=== PROBLEM STATEMENT ===
Repeat every entry exactly as it appears.

=== EXCERPTED RECORDS ===
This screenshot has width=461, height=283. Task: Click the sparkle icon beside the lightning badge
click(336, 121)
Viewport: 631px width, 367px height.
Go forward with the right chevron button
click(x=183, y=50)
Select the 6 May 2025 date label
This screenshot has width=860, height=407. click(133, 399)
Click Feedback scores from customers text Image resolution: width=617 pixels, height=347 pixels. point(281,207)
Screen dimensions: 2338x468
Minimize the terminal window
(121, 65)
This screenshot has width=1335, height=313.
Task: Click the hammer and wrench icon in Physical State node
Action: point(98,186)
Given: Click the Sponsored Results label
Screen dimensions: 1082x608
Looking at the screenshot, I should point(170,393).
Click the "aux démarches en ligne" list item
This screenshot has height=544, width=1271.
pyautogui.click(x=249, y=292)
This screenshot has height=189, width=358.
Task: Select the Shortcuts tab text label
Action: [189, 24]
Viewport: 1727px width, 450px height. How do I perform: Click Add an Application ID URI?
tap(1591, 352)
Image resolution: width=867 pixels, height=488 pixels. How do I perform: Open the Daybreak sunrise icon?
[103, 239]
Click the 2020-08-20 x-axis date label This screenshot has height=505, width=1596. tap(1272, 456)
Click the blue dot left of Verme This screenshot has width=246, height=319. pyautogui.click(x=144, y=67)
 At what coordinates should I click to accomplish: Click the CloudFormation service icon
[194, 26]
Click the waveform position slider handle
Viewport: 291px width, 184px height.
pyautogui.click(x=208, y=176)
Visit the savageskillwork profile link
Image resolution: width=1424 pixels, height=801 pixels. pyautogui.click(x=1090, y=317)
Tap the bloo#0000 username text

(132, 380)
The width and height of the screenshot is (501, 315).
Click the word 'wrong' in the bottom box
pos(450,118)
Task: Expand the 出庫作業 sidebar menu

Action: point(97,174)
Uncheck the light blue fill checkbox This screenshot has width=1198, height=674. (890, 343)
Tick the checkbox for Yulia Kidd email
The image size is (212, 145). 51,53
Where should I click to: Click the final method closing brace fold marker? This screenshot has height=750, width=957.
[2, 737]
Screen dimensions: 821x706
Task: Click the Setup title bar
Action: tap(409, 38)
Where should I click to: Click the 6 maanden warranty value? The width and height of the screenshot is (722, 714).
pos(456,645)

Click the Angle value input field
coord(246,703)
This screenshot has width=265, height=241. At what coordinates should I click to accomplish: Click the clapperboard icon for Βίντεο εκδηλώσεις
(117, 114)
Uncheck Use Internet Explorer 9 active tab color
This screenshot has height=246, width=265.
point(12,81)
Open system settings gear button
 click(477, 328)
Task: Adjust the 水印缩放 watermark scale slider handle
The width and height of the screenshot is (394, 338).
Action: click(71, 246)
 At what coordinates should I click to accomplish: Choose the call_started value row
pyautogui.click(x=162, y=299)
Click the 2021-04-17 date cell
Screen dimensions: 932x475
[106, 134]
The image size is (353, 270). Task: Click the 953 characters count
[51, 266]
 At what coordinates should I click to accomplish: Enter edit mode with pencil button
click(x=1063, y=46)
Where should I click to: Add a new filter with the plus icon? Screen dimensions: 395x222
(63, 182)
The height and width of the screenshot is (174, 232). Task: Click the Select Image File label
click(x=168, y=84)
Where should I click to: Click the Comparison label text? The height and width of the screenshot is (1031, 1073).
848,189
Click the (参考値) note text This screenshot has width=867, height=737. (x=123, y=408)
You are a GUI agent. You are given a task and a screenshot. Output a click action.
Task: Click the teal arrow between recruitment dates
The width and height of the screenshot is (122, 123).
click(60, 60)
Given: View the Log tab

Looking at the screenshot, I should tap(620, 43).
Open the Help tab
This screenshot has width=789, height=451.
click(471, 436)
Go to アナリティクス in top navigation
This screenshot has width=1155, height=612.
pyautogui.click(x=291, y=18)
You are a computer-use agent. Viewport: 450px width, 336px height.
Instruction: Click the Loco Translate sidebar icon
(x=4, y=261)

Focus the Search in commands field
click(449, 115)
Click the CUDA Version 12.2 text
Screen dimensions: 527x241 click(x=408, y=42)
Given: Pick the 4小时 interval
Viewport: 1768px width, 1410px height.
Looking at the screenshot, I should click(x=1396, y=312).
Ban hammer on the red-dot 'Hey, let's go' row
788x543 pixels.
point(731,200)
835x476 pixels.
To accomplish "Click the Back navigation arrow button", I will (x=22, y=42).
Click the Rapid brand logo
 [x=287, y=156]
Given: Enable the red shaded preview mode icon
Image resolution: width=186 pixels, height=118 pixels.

=== THE ANSWER ===
This screenshot has width=461, height=283. Task: Click the sparkle icon beside the lightning badge
click(336, 121)
Viewport: 631px width, 367px height.
Go forward with the right chevron button
click(x=183, y=50)
Select the 6 May 2025 date label
This screenshot has width=860, height=407. click(133, 399)
Click Feedback scores from customers text Image resolution: width=617 pixels, height=347 pixels. point(281,207)
Screen dimensions: 2338x468
Minimize the terminal window
(121, 65)
This screenshot has width=1335, height=313.
Task: Click the hammer and wrench icon in Physical State node
Action: point(98,186)
Given: Click the Sponsored Results label
Screen dimensions: 1082x608
Looking at the screenshot, I should point(170,393).
Click the "aux démarches en ligne" list item
This screenshot has height=544, width=1271.
pyautogui.click(x=249, y=292)
This screenshot has height=189, width=358.
Task: Select the Shortcuts tab text label
Action: [189, 24]
Viewport: 1727px width, 450px height. How do I perform: Click Add an Application ID URI?
tap(1591, 352)
Image resolution: width=867 pixels, height=488 pixels. How do I perform: Open the Daybreak sunrise icon?
[103, 239]
Click the 2020-08-20 x-axis date label This screenshot has height=505, width=1596. tap(1272, 456)
Click the blue dot left of Verme This screenshot has width=246, height=319. pyautogui.click(x=144, y=67)
 At what coordinates should I click to accomplish: Click the CloudFormation service icon
[194, 26]
Click the waveform position slider handle
Viewport: 291px width, 184px height.
pyautogui.click(x=208, y=176)
Visit the savageskillwork profile link
Image resolution: width=1424 pixels, height=801 pixels. pyautogui.click(x=1090, y=317)
Tap the bloo#0000 username text

(132, 380)
The width and height of the screenshot is (501, 315).
Click the word 'wrong' in the bottom box
pos(450,118)
Task: Expand the 出庫作業 sidebar menu

Action: point(97,174)
Uncheck the light blue fill checkbox This screenshot has width=1198, height=674. (890, 343)
Tick the checkbox for Yulia Kidd email
The image size is (212, 145). 51,53
Where should I click to: Click the final method closing brace fold marker? This screenshot has height=750, width=957.
[2, 737]
Screen dimensions: 821x706
Task: Click the Setup title bar
Action: tap(409, 38)
Where should I click to: Click the 6 maanden warranty value? The width and height of the screenshot is (722, 714).
pos(456,645)

Click the Angle value input field
coord(246,703)
This screenshot has width=265, height=241. At what coordinates should I click to accomplish: Click the clapperboard icon for Βίντεο εκδηλώσεις
(117, 114)
Uncheck Use Internet Explorer 9 active tab color
This screenshot has height=246, width=265.
point(12,81)
Open system settings gear button
 click(477, 328)
Task: Adjust the 水印缩放 watermark scale slider handle
The width and height of the screenshot is (394, 338).
Action: click(71, 246)
 At what coordinates should I click to accomplish: Choose the call_started value row
pyautogui.click(x=162, y=299)
Click the 2021-04-17 date cell
Screen dimensions: 932x475
[106, 134]
The image size is (353, 270). Task: Click the 953 characters count
[51, 266]
 At what coordinates should I click to accomplish: Enter edit mode with pencil button
click(x=1063, y=46)
Where should I click to: Add a new filter with the plus icon? Screen dimensions: 395x222
(63, 182)
The height and width of the screenshot is (174, 232). Task: Click the Select Image File label
click(x=168, y=84)
Where should I click to: Click the Comparison label text? The height and width of the screenshot is (1031, 1073).
848,189
Click the (参考値) note text This screenshot has width=867, height=737. (x=123, y=408)
You are a GUI agent. You are given a task and a screenshot. Output a click action.
Task: Click the teal arrow between recruitment dates
The width and height of the screenshot is (122, 123).
click(60, 60)
Given: View the Log tab

Looking at the screenshot, I should tap(620, 43).
Open the Help tab
This screenshot has width=789, height=451.
click(471, 436)
Go to アナリティクス in top navigation
This screenshot has width=1155, height=612.
pyautogui.click(x=291, y=18)
You are a computer-use agent. Viewport: 450px width, 336px height.
Instruction: Click the Loco Translate sidebar icon
(x=4, y=261)

Focus the Search in commands field
click(449, 115)
Click the CUDA Version 12.2 text
Screen dimensions: 527x241 click(x=408, y=42)
Given: Pick the 4小时 interval
Viewport: 1768px width, 1410px height.
Looking at the screenshot, I should click(x=1396, y=312).
Ban hammer on the red-dot 'Hey, let's go' row
788x543 pixels.
point(731,200)
835x476 pixels.
To accomplish "Click the Back navigation arrow button", I will (x=22, y=42).
Click the Rapid brand logo
 [x=287, y=156]
Given: Enable the red shaded preview mode icon
Image resolution: width=186 pixels, height=118 pixels.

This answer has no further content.